There are more things to consider which add unpredictable noise, such as legitimate users (yes, those exist, too!) and interrupt coalescing.

Trying to divine something-nano from samples that include several something-different-nano as well as something-micro and several something-milli is a Herculean task. That's noise from several independent sources on every scale.

Finally, consider the mention of "Java", which means that e.g. a garbage collector may be executing at an unpredictable time (in any case, unpredictable for a remote attacker), causing unpredictable jitter on an unknown (micro, milli?) scale.

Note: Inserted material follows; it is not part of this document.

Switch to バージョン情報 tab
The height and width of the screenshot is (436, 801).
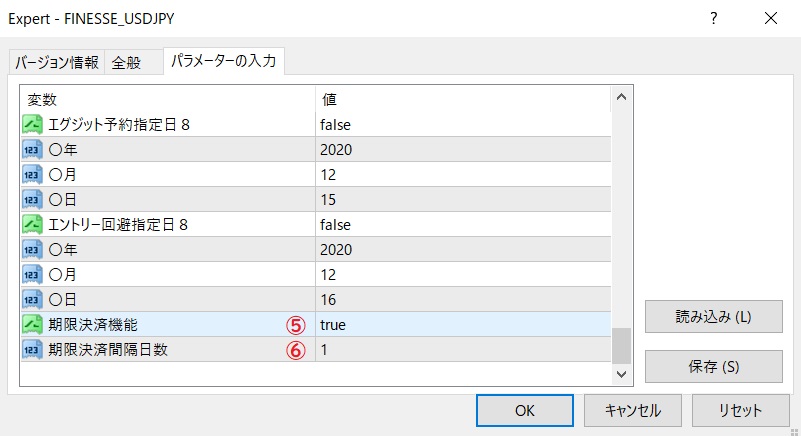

In theory, you could of course collect a large number of samples, even at lower resolution, say microsecond scale, and statistically eliminate the various sources of noise. You would never be able to tell for absolutely certain whether a password is correct, but you will eventually be able to tell with a sufficiently high probability (say 85% or 90%, or even 99%), and you can then manually verify those few candidates. That's good enough!

This is possible, at least in theory, but it would take a huge number of samples even for divining a single password. And saying "huge" is really an understatement of galactic proportions. The number of samples needed practically implies that you must parallelize the attack, or it will take forever.

Now, parallelizing such a timing attack to any serious extent is not easily possible because you are subject to the observer effect (in the same sense as in quantum mechanics).
Doing a couple of probes (maybe 5-8) in parallel should work, presuming that the server has enough idle cores, but as you scale up, eventually one probe will inevitably affect another probe's outcome in an unpredictable and disproportionate way. There is nothing you can do to prevent that from happening, so parallelizing doesn't really work well (I am not even taking into account the fact that interrupts usually go over a single core and that there is only a single physical copper wire which data must go through, so even if the server still has idle cores remaining, it may quite possibly be the case that one probe affects another).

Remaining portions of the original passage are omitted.